BEGIN Input

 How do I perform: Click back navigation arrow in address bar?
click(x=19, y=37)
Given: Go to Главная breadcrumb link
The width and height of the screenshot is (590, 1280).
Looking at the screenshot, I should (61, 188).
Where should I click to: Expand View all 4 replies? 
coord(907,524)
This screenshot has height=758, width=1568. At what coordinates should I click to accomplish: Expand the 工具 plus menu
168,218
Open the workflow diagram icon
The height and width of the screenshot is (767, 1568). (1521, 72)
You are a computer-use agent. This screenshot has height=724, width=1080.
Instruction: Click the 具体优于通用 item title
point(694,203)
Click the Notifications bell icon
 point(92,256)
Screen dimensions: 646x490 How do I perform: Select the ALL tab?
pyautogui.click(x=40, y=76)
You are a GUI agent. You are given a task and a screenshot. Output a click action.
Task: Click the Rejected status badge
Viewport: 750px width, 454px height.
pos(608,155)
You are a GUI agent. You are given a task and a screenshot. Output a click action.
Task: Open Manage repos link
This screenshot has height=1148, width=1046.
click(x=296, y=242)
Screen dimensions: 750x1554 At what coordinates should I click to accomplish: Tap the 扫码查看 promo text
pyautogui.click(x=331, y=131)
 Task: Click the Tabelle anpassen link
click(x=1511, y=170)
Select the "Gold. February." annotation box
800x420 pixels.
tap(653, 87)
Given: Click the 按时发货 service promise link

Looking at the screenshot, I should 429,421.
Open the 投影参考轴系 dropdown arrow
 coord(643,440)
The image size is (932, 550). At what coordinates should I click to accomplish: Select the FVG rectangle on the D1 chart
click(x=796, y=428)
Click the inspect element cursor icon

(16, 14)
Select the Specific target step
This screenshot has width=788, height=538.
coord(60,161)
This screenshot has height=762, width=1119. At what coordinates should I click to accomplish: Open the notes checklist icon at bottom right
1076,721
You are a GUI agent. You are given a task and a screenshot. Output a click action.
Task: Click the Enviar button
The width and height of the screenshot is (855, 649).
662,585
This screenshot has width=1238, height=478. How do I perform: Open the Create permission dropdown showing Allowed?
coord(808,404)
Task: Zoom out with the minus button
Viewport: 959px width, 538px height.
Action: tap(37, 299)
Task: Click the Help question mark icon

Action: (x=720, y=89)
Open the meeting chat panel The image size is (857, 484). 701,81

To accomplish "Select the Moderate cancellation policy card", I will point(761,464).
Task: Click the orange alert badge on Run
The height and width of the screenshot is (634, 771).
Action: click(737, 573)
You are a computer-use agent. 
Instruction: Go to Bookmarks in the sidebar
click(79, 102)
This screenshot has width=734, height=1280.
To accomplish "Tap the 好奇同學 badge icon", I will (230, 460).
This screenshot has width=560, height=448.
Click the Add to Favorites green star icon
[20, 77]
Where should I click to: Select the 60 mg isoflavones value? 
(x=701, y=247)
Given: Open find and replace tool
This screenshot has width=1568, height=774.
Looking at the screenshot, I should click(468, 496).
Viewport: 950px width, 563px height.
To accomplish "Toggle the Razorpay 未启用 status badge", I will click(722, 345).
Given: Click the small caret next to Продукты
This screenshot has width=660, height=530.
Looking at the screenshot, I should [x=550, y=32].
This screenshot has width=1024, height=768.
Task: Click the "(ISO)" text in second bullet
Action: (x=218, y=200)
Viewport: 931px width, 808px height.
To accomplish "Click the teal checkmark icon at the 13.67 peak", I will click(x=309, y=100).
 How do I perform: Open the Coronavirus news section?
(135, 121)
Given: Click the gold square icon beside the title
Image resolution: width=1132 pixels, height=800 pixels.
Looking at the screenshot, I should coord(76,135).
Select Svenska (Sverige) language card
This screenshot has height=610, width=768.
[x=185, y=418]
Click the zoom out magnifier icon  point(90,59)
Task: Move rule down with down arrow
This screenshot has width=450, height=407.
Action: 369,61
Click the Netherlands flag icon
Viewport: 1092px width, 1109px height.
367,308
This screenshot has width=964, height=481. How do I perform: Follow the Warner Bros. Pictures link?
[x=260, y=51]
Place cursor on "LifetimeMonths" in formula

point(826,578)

END Input

■ **About this task**
A complete, exact copy of the entries above is what is wanted.

■ **Answer area**
 How do I perform: Click back navigation arrow in address bar?
click(x=19, y=37)
Given: Go to Главная breadcrumb link
The width and height of the screenshot is (590, 1280).
Looking at the screenshot, I should (61, 188).
Where should I click to: Expand View all 4 replies? 
coord(907,524)
This screenshot has height=758, width=1568. At what coordinates should I click to accomplish: Expand the 工具 plus menu
168,218
Open the workflow diagram icon
The height and width of the screenshot is (767, 1568). (1521, 72)
You are a computer-use agent. This screenshot has height=724, width=1080.
Instruction: Click the 具体优于通用 item title
point(694,203)
Click the Notifications bell icon
 point(92,256)
Screen dimensions: 646x490 How do I perform: Select the ALL tab?
pyautogui.click(x=40, y=76)
You are a GUI agent. You are given a task and a screenshot. Output a click action.
Task: Click the Rejected status badge
Viewport: 750px width, 454px height.
pos(608,155)
You are a GUI agent. You are given a task and a screenshot. Output a click action.
Task: Open Manage repos link
This screenshot has height=1148, width=1046.
click(x=296, y=242)
Screen dimensions: 750x1554 At what coordinates should I click to accomplish: Tap the 扫码查看 promo text
pyautogui.click(x=331, y=131)
 Task: Click the Tabelle anpassen link
click(x=1511, y=170)
Select the "Gold. February." annotation box
800x420 pixels.
tap(653, 87)
Given: Click the 按时发货 service promise link

Looking at the screenshot, I should 429,421.
Open the 投影参考轴系 dropdown arrow
 coord(643,440)
The image size is (932, 550). At what coordinates should I click to accomplish: Select the FVG rectangle on the D1 chart
click(x=796, y=428)
Click the inspect element cursor icon

(16, 14)
Select the Specific target step
This screenshot has width=788, height=538.
coord(60,161)
This screenshot has height=762, width=1119. At what coordinates should I click to accomplish: Open the notes checklist icon at bottom right
1076,721
You are a GUI agent. You are given a task and a screenshot. Output a click action.
Task: Click the Enviar button
The width and height of the screenshot is (855, 649).
662,585
This screenshot has width=1238, height=478. How do I perform: Open the Create permission dropdown showing Allowed?
coord(808,404)
Task: Zoom out with the minus button
Viewport: 959px width, 538px height.
Action: tap(37, 299)
Task: Click the Help question mark icon

Action: (x=720, y=89)
Open the meeting chat panel The image size is (857, 484). 701,81

To accomplish "Select the Moderate cancellation policy card", I will point(761,464).
Task: Click the orange alert badge on Run
The height and width of the screenshot is (634, 771).
Action: click(737, 573)
You are a computer-use agent. 
Instruction: Go to Bookmarks in the sidebar
click(79, 102)
This screenshot has width=734, height=1280.
To accomplish "Tap the 好奇同學 badge icon", I will (230, 460).
This screenshot has width=560, height=448.
Click the Add to Favorites green star icon
[20, 77]
Where should I click to: Select the 60 mg isoflavones value? 
(x=701, y=247)
Given: Open find and replace tool
This screenshot has width=1568, height=774.
Looking at the screenshot, I should click(468, 496).
Viewport: 950px width, 563px height.
To accomplish "Toggle the Razorpay 未启用 status badge", I will click(722, 345).
Given: Click the small caret next to Продукты
This screenshot has width=660, height=530.
Looking at the screenshot, I should [x=550, y=32].
This screenshot has width=1024, height=768.
Task: Click the "(ISO)" text in second bullet
Action: (x=218, y=200)
Viewport: 931px width, 808px height.
To accomplish "Click the teal checkmark icon at the 13.67 peak", I will click(x=309, y=100).
 How do I perform: Open the Coronavirus news section?
(135, 121)
Given: Click the gold square icon beside the title
Image resolution: width=1132 pixels, height=800 pixels.
Looking at the screenshot, I should coord(76,135).
Select Svenska (Sverige) language card
This screenshot has height=610, width=768.
[x=185, y=418]
Click the zoom out magnifier icon  point(90,59)
Task: Move rule down with down arrow
This screenshot has width=450, height=407.
Action: 369,61
Click the Netherlands flag icon
Viewport: 1092px width, 1109px height.
367,308
This screenshot has width=964, height=481. How do I perform: Follow the Warner Bros. Pictures link?
[x=260, y=51]
Place cursor on "LifetimeMonths" in formula

point(826,578)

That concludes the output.